Впрочем, беситься на моих глазах жеребцы не стали. Я бросил вслед Гермесу: «Не вздумай стать на колесницу» – хотя и был уверен, что племянник до такой глупости не додумается. Пересек благоуханный, пестрящий украшениями двор конюшни. Вернулся в душный, темный, пропахший лошадьми дворец, прошел по коридорам, чтобы явиться на всеобщее обозрение через парадную главные двери, те самые, к которым были приколочены головы предыдущих женихов.
Порог перед дверями выщербленный, будто от удара копытом. Два конюха, распахнувшие двери, пожирают господина слепо обожающими взглядами (конюхам тут точно живется неплохо). Господин протаскивает в проем тельце, обернутое в легкий хитон под хламисом, а потому еще более тщедушное.

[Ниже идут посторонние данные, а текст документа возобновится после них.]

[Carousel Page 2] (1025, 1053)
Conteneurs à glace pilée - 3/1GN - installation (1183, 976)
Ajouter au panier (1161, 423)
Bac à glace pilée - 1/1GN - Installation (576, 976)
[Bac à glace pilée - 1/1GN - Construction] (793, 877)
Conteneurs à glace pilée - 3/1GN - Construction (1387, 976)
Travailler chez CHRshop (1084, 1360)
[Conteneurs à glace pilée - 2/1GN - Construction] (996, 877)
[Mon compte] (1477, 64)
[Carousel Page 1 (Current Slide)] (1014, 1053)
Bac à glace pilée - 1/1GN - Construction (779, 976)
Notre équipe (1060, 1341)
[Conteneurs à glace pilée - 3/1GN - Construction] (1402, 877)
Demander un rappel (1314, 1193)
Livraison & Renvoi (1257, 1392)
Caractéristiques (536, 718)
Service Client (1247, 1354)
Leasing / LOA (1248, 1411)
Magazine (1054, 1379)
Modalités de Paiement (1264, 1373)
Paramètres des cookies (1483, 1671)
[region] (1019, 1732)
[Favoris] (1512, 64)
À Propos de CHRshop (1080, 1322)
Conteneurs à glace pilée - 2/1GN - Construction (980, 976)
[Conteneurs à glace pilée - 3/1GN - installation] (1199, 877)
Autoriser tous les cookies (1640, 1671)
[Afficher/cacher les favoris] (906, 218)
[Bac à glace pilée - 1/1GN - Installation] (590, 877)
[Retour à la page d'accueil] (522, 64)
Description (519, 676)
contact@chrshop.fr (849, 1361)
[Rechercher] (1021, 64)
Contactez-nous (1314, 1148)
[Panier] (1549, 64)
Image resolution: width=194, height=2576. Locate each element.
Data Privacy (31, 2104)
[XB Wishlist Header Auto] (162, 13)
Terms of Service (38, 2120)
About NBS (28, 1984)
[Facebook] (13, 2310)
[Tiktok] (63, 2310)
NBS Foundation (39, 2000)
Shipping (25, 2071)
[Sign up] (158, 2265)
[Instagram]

Господин изо всех сил старается не горбиться, потому что у сыновей Ареса нет Тартаров на плечах. Красноватые веки смертного щурятся, когда в лицо бьет поток солнечных гелиосовых стрел – так проще скрыть черноту и остроту взгляда, который так и не хочет голубеть и тупиться.
Головы на дверях мерно качаются – пять на одной тяжелой деревянной створке, пять на другой. Ветер развевает отставшие пряди. Перед тем, как прибить к дверям, головы женихов умастили благовонным маслом, чтобы получше сохранились, и тление коснулось не всех.
Тот, который страдальчески скалится – рыжий, с хищным носом – наверняка слыл красавцем.
Ступени тоже щербатые – двенадцать штук! Будто на этих самых ступенях гонки и проводились. Перед крыльцом – славные жители города Писы: старейшины, знатные воины, жены, девушки, даже подростки какие-то.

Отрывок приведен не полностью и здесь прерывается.